__Stored data__.
***

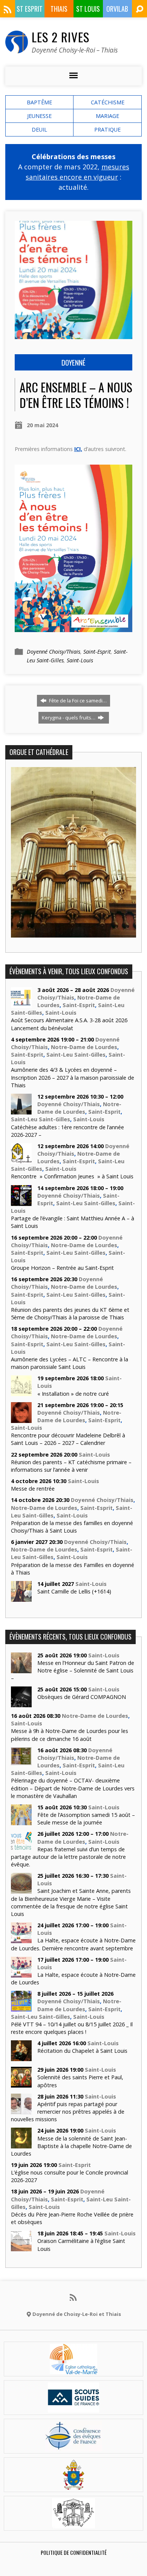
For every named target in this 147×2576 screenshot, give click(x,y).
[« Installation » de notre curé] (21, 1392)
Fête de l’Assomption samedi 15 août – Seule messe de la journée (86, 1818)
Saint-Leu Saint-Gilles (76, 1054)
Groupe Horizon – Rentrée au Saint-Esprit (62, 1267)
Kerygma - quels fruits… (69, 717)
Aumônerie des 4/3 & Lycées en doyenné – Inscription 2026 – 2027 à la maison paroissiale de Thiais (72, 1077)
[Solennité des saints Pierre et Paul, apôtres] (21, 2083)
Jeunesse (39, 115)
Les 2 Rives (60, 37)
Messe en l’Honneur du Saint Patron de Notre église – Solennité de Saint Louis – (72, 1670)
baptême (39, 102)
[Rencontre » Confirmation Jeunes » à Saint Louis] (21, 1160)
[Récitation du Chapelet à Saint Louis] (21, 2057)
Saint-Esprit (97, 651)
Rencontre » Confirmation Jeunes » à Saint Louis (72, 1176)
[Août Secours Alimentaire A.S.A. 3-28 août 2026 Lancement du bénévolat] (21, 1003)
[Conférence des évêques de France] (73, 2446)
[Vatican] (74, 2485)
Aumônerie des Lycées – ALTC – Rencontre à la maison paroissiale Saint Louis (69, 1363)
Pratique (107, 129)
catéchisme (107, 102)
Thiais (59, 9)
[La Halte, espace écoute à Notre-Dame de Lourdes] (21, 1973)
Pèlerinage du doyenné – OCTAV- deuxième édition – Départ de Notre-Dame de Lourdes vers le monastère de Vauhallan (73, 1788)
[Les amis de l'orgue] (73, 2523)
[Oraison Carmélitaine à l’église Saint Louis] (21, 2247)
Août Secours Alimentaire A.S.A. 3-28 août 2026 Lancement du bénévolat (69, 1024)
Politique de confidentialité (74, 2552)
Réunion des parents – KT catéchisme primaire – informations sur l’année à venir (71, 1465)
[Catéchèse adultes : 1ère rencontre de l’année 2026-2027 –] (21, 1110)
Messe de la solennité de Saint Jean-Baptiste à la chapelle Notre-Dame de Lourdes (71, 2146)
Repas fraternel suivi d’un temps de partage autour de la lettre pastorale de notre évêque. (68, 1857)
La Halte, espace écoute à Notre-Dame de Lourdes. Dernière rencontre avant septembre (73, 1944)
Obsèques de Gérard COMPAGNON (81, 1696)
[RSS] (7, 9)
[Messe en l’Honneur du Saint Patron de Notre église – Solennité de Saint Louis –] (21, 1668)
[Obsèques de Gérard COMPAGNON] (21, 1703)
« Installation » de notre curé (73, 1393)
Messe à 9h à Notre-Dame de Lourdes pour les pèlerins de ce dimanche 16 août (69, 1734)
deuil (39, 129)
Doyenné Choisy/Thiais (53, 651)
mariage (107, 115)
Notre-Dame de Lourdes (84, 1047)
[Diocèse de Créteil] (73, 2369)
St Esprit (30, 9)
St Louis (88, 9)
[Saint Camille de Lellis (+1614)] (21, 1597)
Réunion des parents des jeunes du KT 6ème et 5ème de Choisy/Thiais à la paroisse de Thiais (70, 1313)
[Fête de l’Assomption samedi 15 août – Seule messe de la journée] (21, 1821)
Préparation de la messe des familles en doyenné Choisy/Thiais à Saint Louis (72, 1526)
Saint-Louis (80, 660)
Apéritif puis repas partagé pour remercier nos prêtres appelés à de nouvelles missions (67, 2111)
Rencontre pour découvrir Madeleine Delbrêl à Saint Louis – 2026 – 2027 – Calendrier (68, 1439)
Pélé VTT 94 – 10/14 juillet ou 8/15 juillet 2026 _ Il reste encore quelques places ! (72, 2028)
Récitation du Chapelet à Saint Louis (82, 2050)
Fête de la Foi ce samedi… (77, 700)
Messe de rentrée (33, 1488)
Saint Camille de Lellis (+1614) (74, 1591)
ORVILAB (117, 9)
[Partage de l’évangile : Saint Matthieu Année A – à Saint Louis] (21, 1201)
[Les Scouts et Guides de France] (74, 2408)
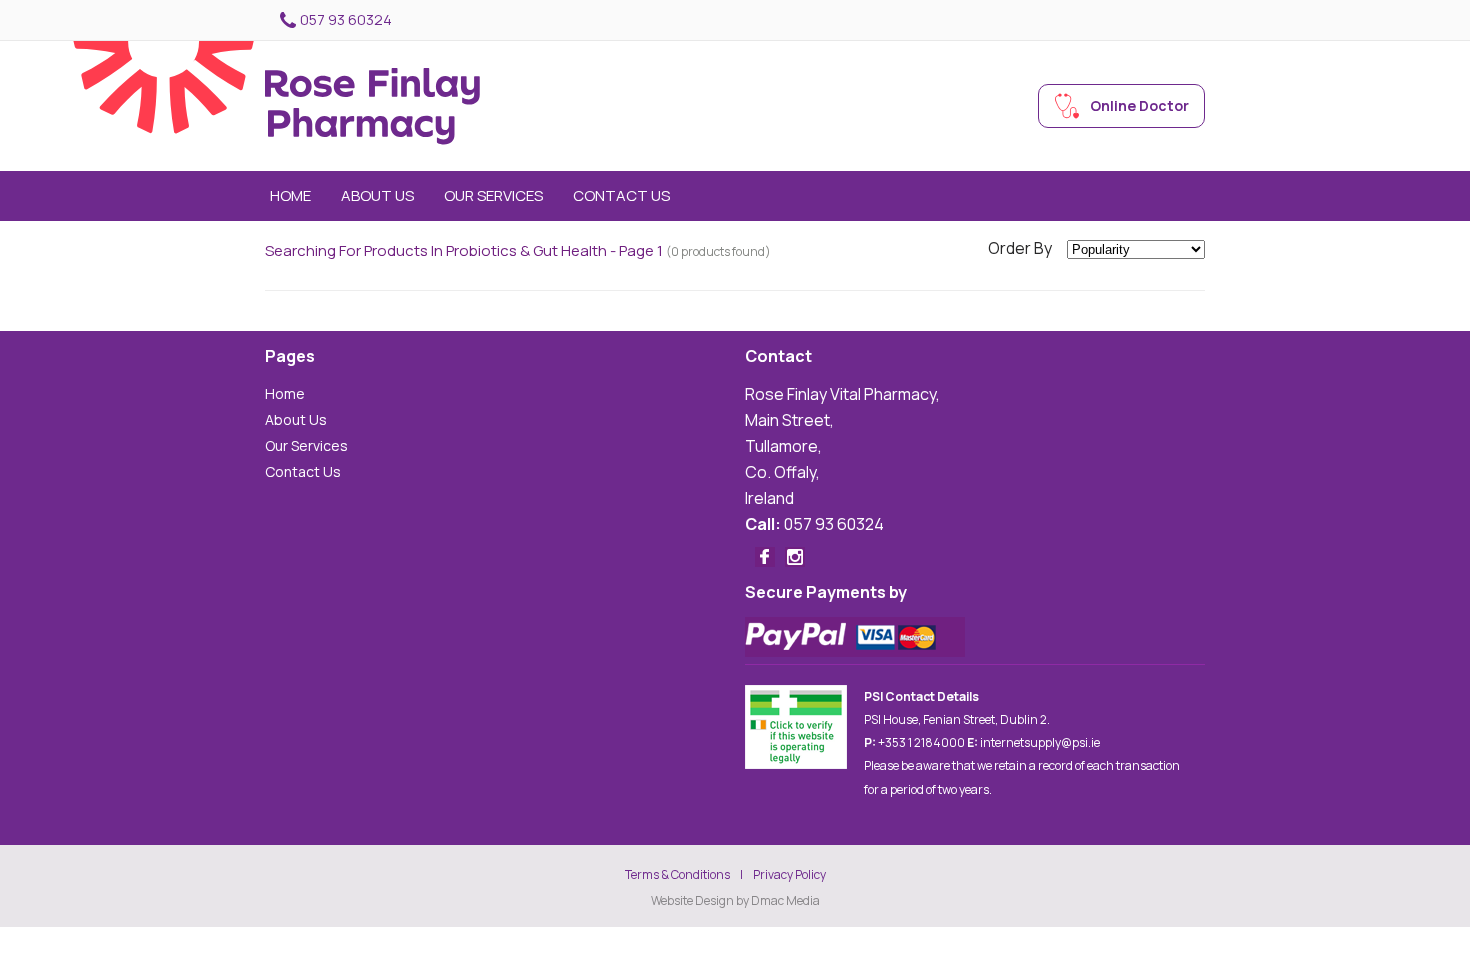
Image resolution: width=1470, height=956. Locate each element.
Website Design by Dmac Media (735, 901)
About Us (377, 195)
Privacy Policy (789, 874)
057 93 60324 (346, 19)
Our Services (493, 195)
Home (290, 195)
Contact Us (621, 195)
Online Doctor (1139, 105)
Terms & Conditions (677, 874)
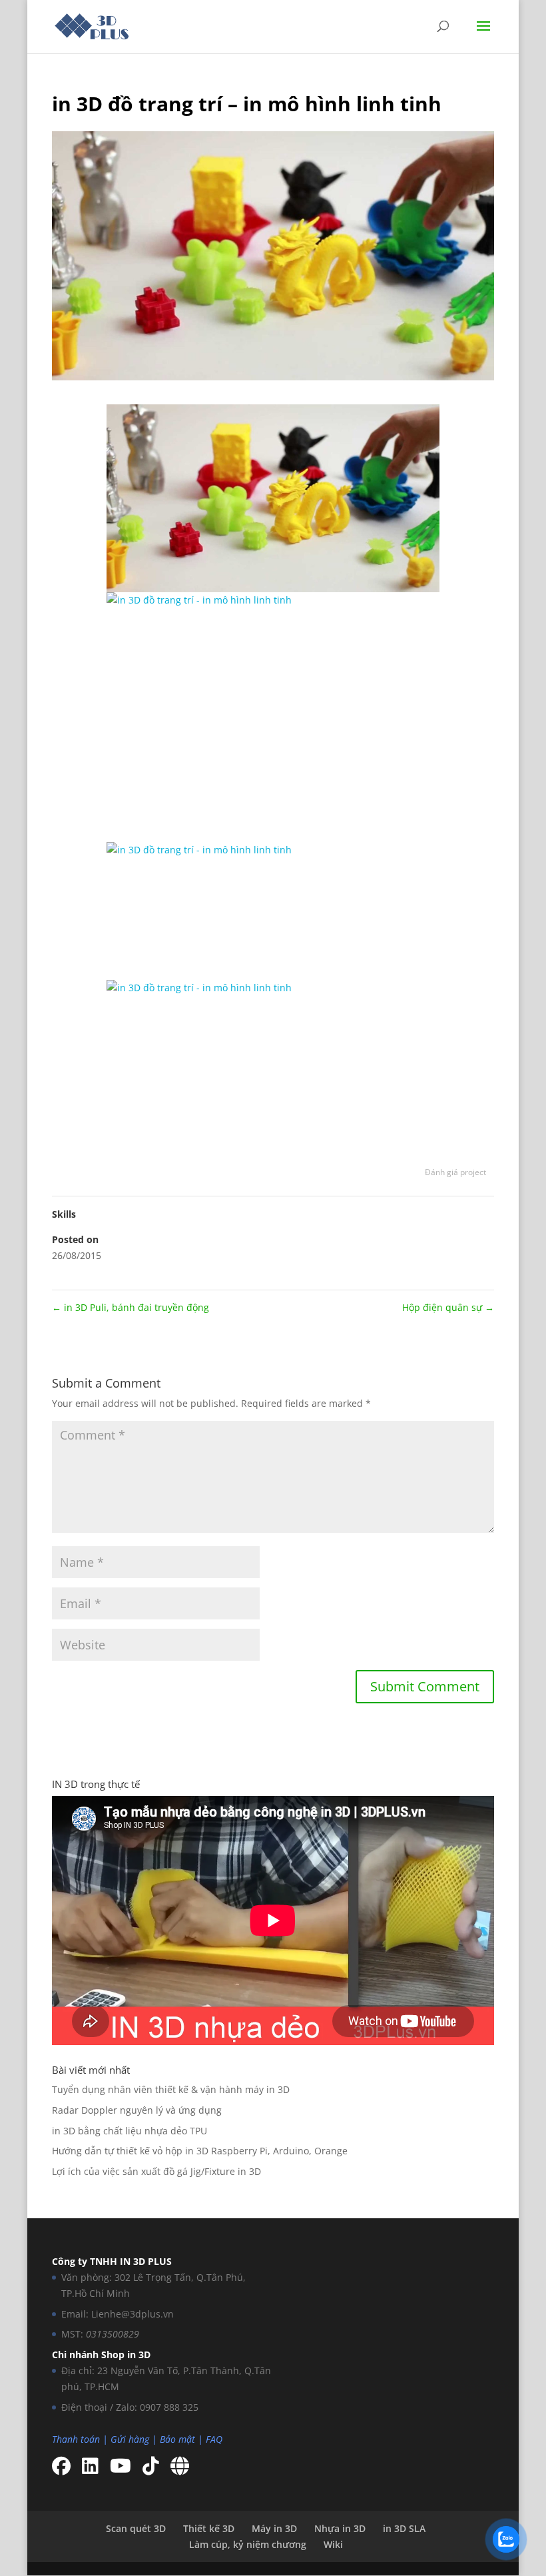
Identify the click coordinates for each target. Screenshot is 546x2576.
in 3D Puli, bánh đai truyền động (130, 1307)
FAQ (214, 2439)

***

__WHAT THE TASK REQUIRES__.
Output the records above as they stand, from the first line to the line with "Thiais (59, 9)", inclusive, and exclude the pictures.

__RESULT OF THE TASK__.
For every named target in this 147×2576 screenshot, give click(x,y).
[« Installation » de notre curé] (21, 1392)
Fête de l’Assomption samedi 15 août – Seule messe de la journée (86, 1818)
Saint-Leu Saint-Gilles (76, 1054)
Groupe Horizon – Rentrée au Saint-Esprit (62, 1267)
Kerygma - quels fruits… (69, 717)
Aumônerie des 4/3 & Lycées en doyenné – Inscription 2026 – 2027 à la maison paroissiale de Thiais (72, 1077)
[Solennité des saints Pierre et Paul, apôtres] (21, 2083)
Jeunesse (39, 115)
Les 2 Rives (60, 37)
Messe en l’Honneur du Saint Patron de Notre église – Solennité de Saint Louis – (72, 1670)
baptême (39, 102)
[Rencontre » Confirmation Jeunes » à Saint Louis] (21, 1160)
[Récitation du Chapelet à Saint Louis] (21, 2057)
Saint-Esprit (97, 651)
Rencontre » Confirmation Jeunes » à Saint Louis (72, 1176)
[Août Secours Alimentaire A.S.A. 3-28 août 2026 Lancement du bénévolat] (21, 1003)
[Conférence des évêques de France] (73, 2446)
[Vatican] (74, 2485)
Aumônerie des Lycées – ALTC – Rencontre à la maison paroissiale Saint Louis (69, 1363)
Pratique (107, 129)
catéchisme (107, 102)
Thiais (59, 9)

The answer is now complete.